─── Data extract ───

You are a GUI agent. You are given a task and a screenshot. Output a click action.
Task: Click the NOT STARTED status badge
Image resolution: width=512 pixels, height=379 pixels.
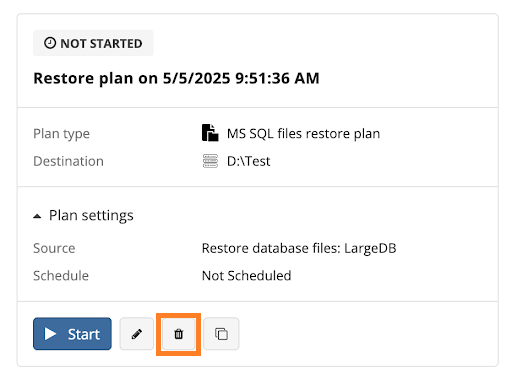point(93,43)
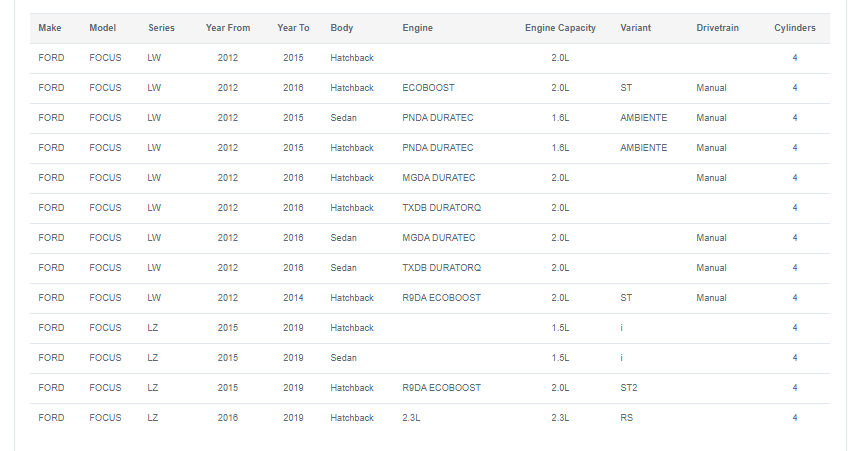This screenshot has width=861, height=451.
Task: Click PNDA DURATEC engine in the Hatchback row
Action: [438, 148]
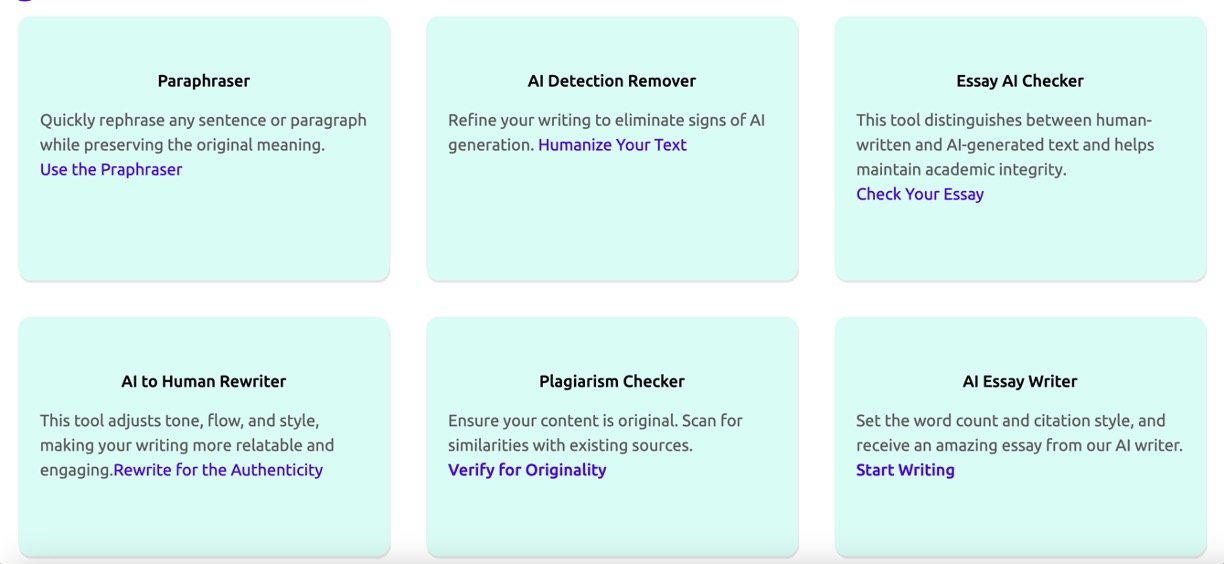The width and height of the screenshot is (1224, 564).
Task: Click the Plagiarism Checker card heading
Action: pyautogui.click(x=612, y=381)
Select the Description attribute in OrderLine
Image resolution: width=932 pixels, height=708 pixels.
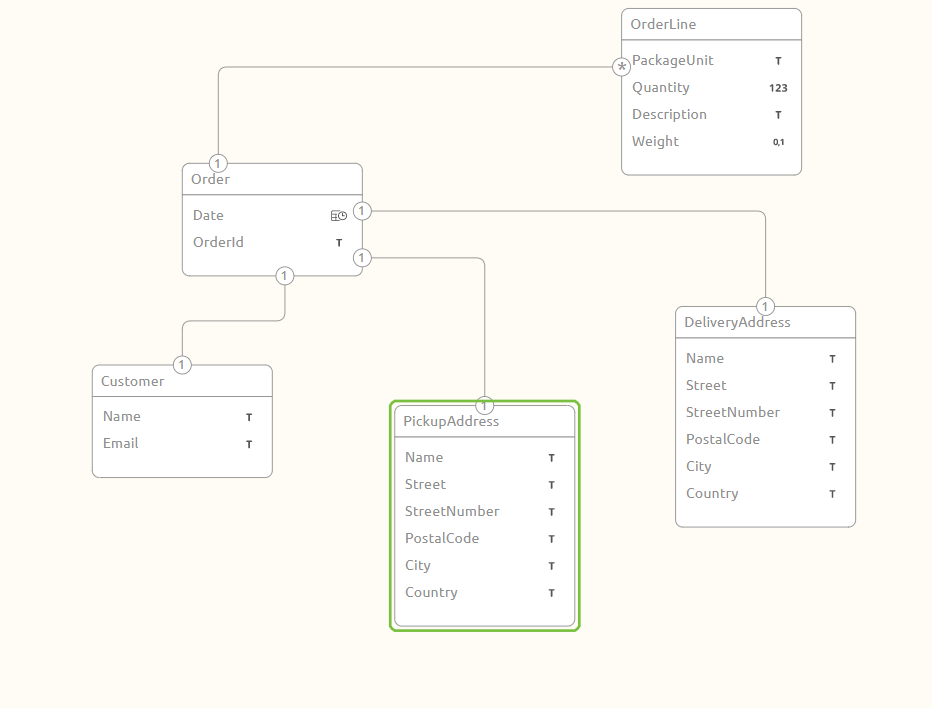[669, 114]
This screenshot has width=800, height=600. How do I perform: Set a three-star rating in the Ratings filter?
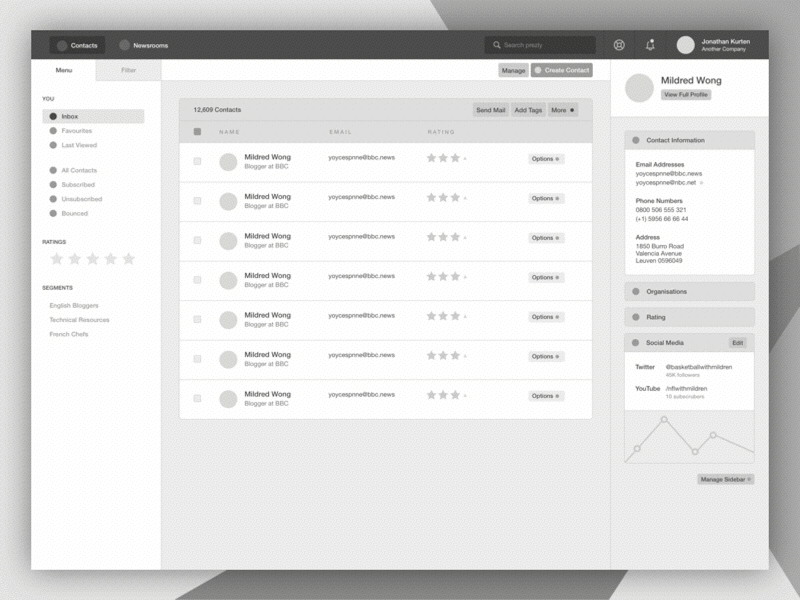pyautogui.click(x=93, y=258)
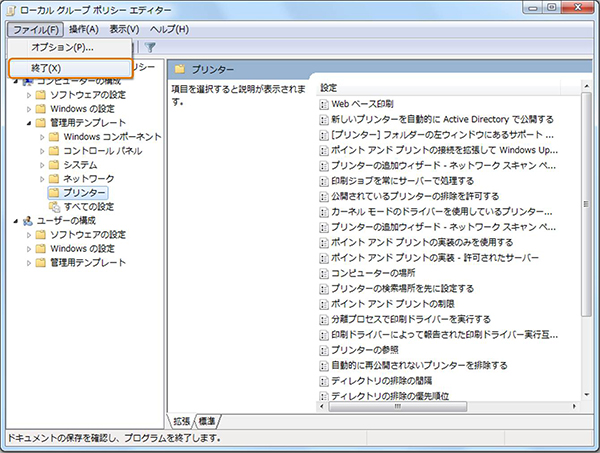Click the システム folder icon

click(x=54, y=163)
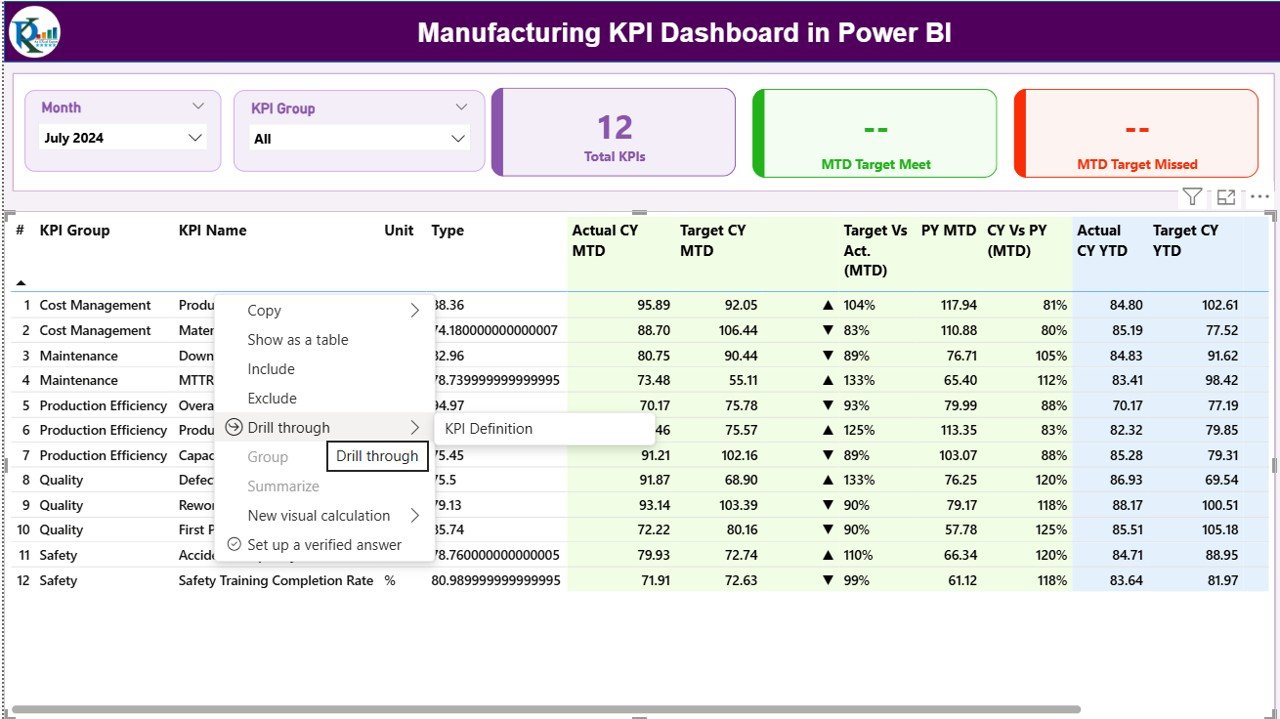The image size is (1280, 719).
Task: Choose 'Show as a table' option
Action: pyautogui.click(x=298, y=339)
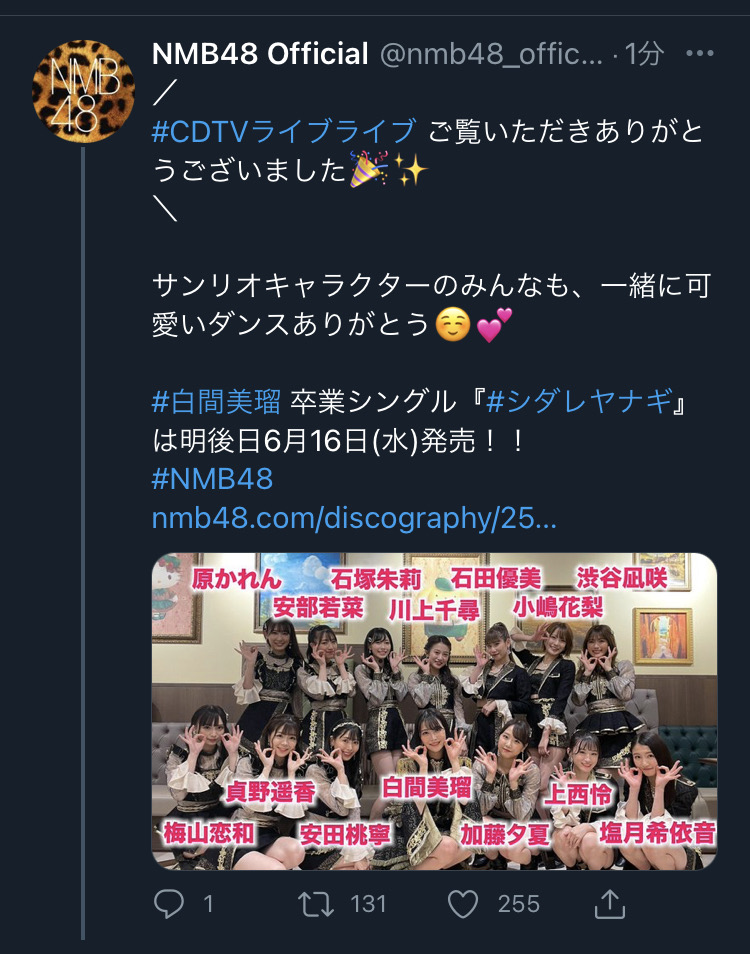Click the reply count number 1
Image resolution: width=750 pixels, height=954 pixels.
(x=209, y=904)
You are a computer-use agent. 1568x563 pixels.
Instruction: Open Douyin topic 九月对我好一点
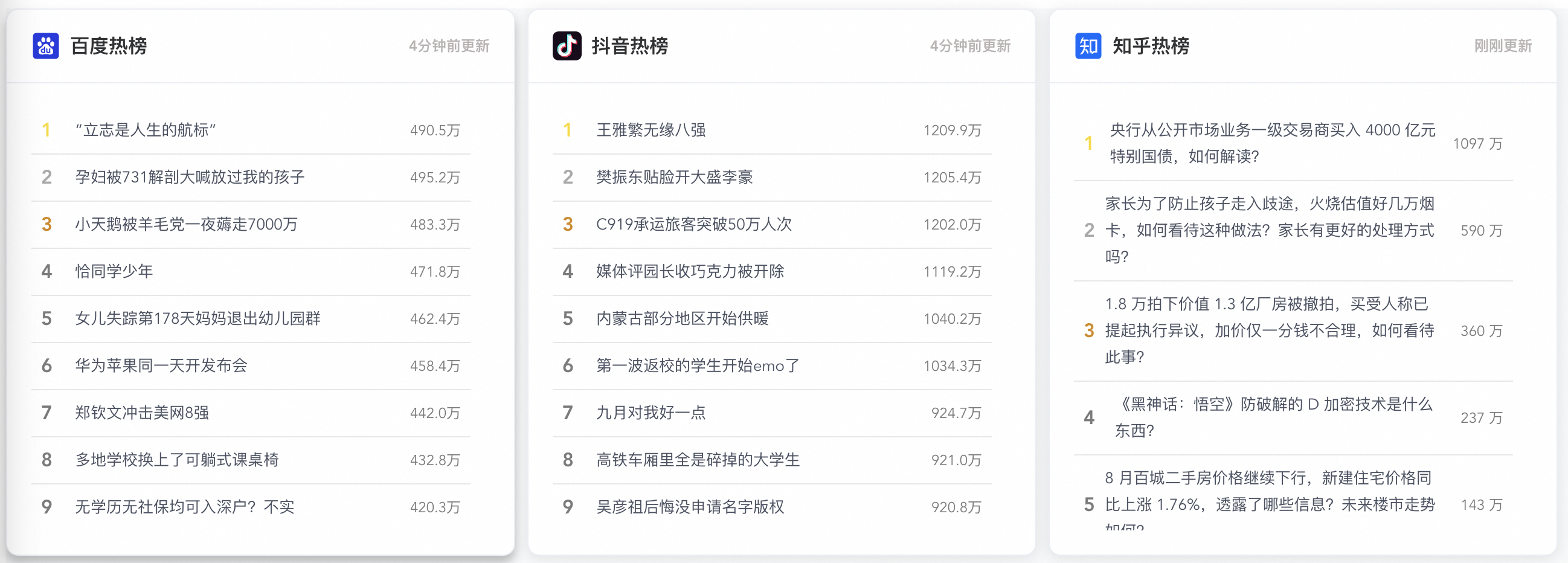651,413
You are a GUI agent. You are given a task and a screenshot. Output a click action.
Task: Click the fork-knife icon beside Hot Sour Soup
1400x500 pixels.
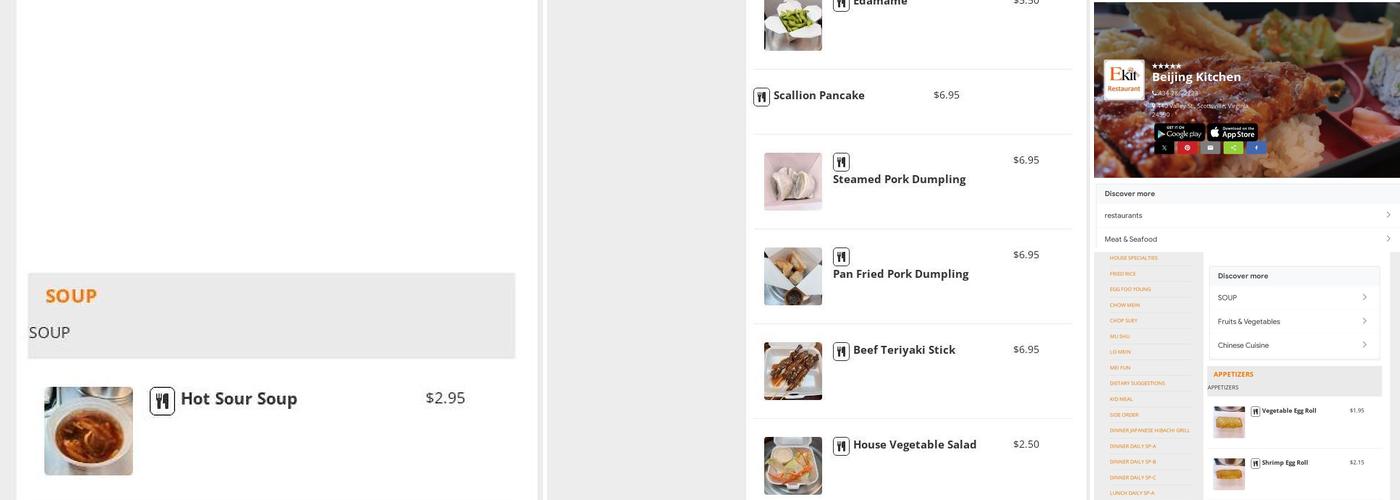click(162, 401)
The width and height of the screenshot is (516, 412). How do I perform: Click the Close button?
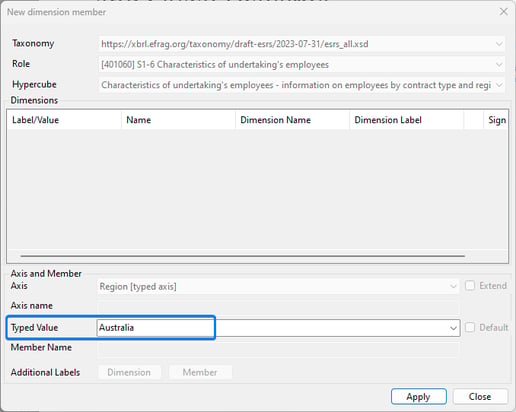(480, 397)
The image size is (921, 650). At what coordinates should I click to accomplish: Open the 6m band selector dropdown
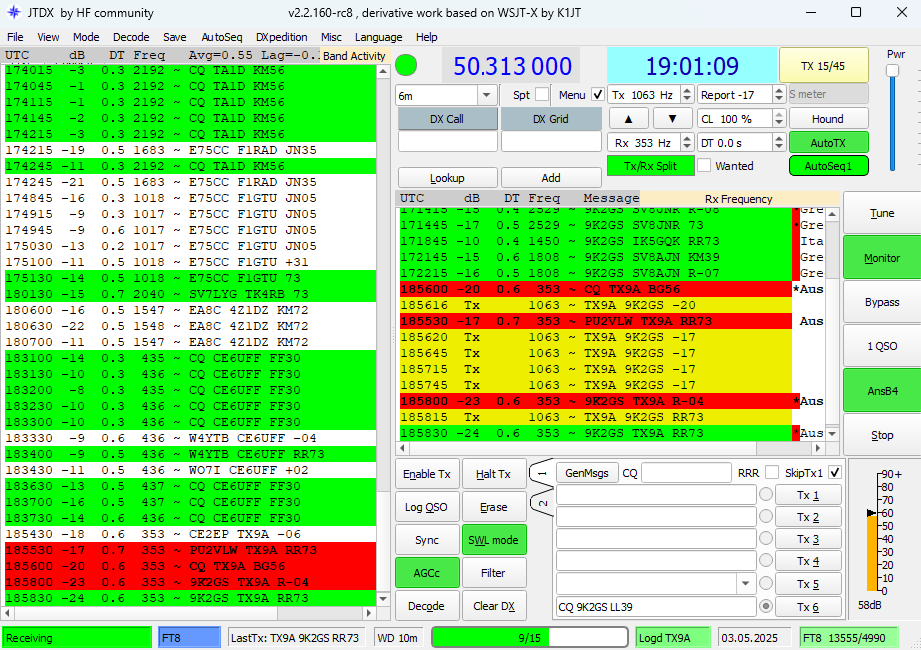[x=485, y=95]

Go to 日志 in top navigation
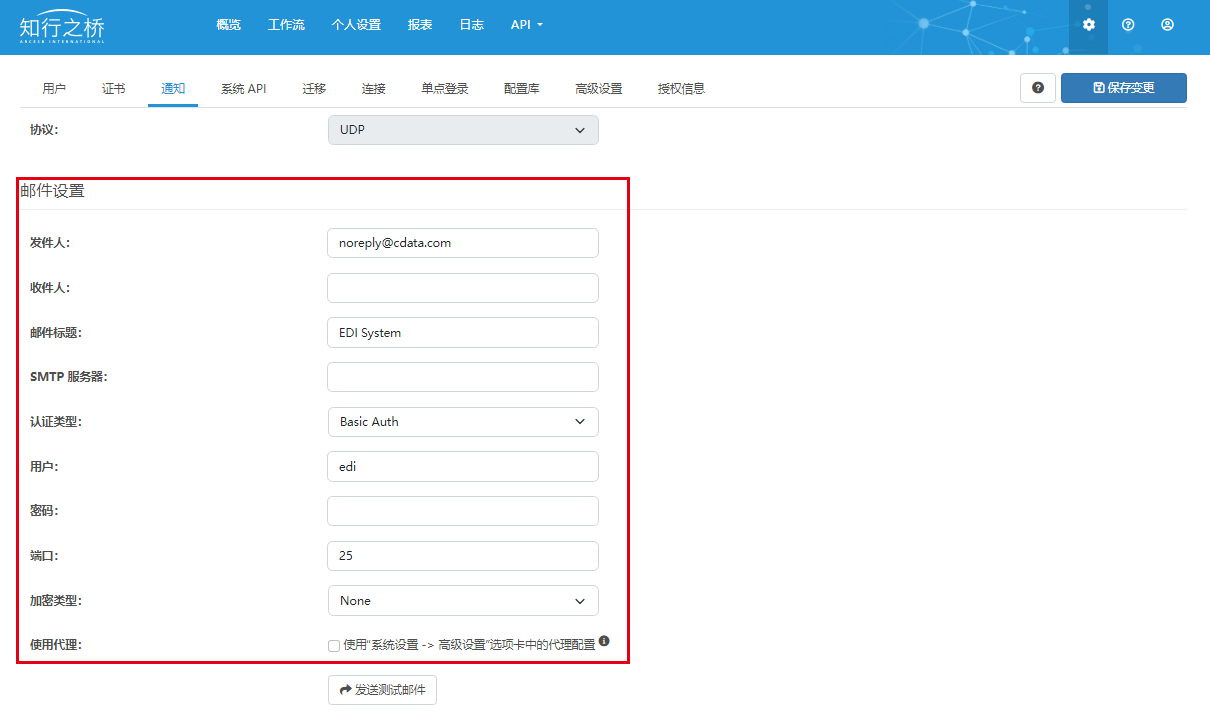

───

About this exercise:
Only the lines from the one holding "Task: Click the fork-knife" through the end of the data are to be printed, exactly as they stand and with no pictures.

Finished task:
Task: Click the fork-knife icon beside Hot Sour Soup
1400x500 pixels.
click(162, 401)
The width and height of the screenshot is (516, 412). How do I perform: Click the Close button?
(480, 397)
The image size is (921, 650). At what coordinates should I click to accomplish: Open the 6m band selector dropdown
[x=485, y=95]

Go to 日志 in top navigation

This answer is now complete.